Continue the excerpt about children who lost consciousness from heart conditions while playing video games, picking up after its final quoted sentence.

++++ Excerpt provided

The Australian investigators who conducted the new review based their conclusions on dozens of studies and reports on children who experienced sudden loss of consciousness while playing video games and were determined to have underlying heart conditions.
Among the researchers’ findings:
- Of the 22 cases identified, multiplayer war gaming was the most frequent trigger.
- 19 males (86%) were identified as having experienced suspected or proven ventricular arrhythmia during electronic gaming.
- Six (27%) experienced cardiac arrest and four (18%) died suddenly.
- Underlying heart conditions were known in just seven (31%) patients beforehand, but confirmed in 12 (54%) afterward.
- The most common underlying conditions were heart rhythm disorders known as CPVD (catecholaminergic polymorphic ventricular tachycardia) and LQTS (congenital long QT syndrome).
The research team also found a high incidence of genetic variants (63%) among the gamers, which has significant implications for their families. In some cases, the investigation of a child who lost consciousness during video gaming led to other family members being diagnosed with an important familial heart rhythm problem.
Turner says he believes the researchers’ findings, while troubling, shouldn’t lead to calls for widespread screening of all children — with echocardiograms, stress tests, or other procedures — before clearing them to play video games.
“We, in Sydney, Australia, feel the potential harms of screening all children for such a rare condition outweigh the potential benefits,” he says. “Screening would entail performing an exercise stress test on every child in the community and is certainly not practical in the real world. The medical community is already well aware that syncope [loss of consciousness] during sport should be investigated. Our findings in this report suggest that syncope during electronic gaming should be similarly investigated.”

++++++++
++++ Extracted information

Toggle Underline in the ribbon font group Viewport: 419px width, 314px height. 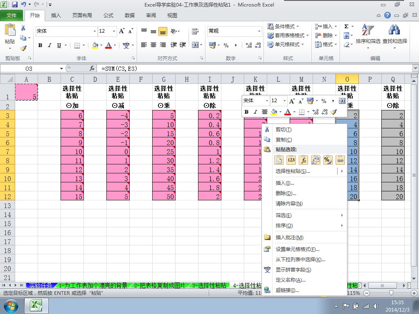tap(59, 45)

++++++++
++++ Extracted information

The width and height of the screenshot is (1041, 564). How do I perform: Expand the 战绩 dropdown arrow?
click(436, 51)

++++++++
++++ Extracted information

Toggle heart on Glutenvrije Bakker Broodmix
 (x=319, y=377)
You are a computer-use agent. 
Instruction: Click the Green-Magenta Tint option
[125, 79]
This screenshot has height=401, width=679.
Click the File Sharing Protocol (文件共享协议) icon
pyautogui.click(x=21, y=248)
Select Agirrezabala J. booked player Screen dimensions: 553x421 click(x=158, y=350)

++++++++

## Response area
But Sohinki argues that any child who has had symptoms of a potential heart condition should at least get a standard physical exam and be evaluated for any symptoms that might suggest video gaming could pose a potential risk. These recommendations are in line with guidelines of the National College Athletic Association (NCAA) for sports athletes, which estimates sudden cardiac death strikes between 1 in 40,000 and 1 in 80,000 players each year.
“For the NCAA, the minimum is a comprehensive medical history and physical examination that’s aimed at identifying either cardiac symptoms or a personal or family history of cardiovascular disease,” he notes. “That’s recommended for all NCAA athletes. So I think there’s a strong argument to be made that … that should be extended to any person who is going to participate competitively in a video game. I think you could justify a history and physical examination as being is a cost-effective intervention. I would support that.”
For Sohinki, who has a young son and is a gamer himself, the issue is both a personal and professional concern. He practices what he preaches.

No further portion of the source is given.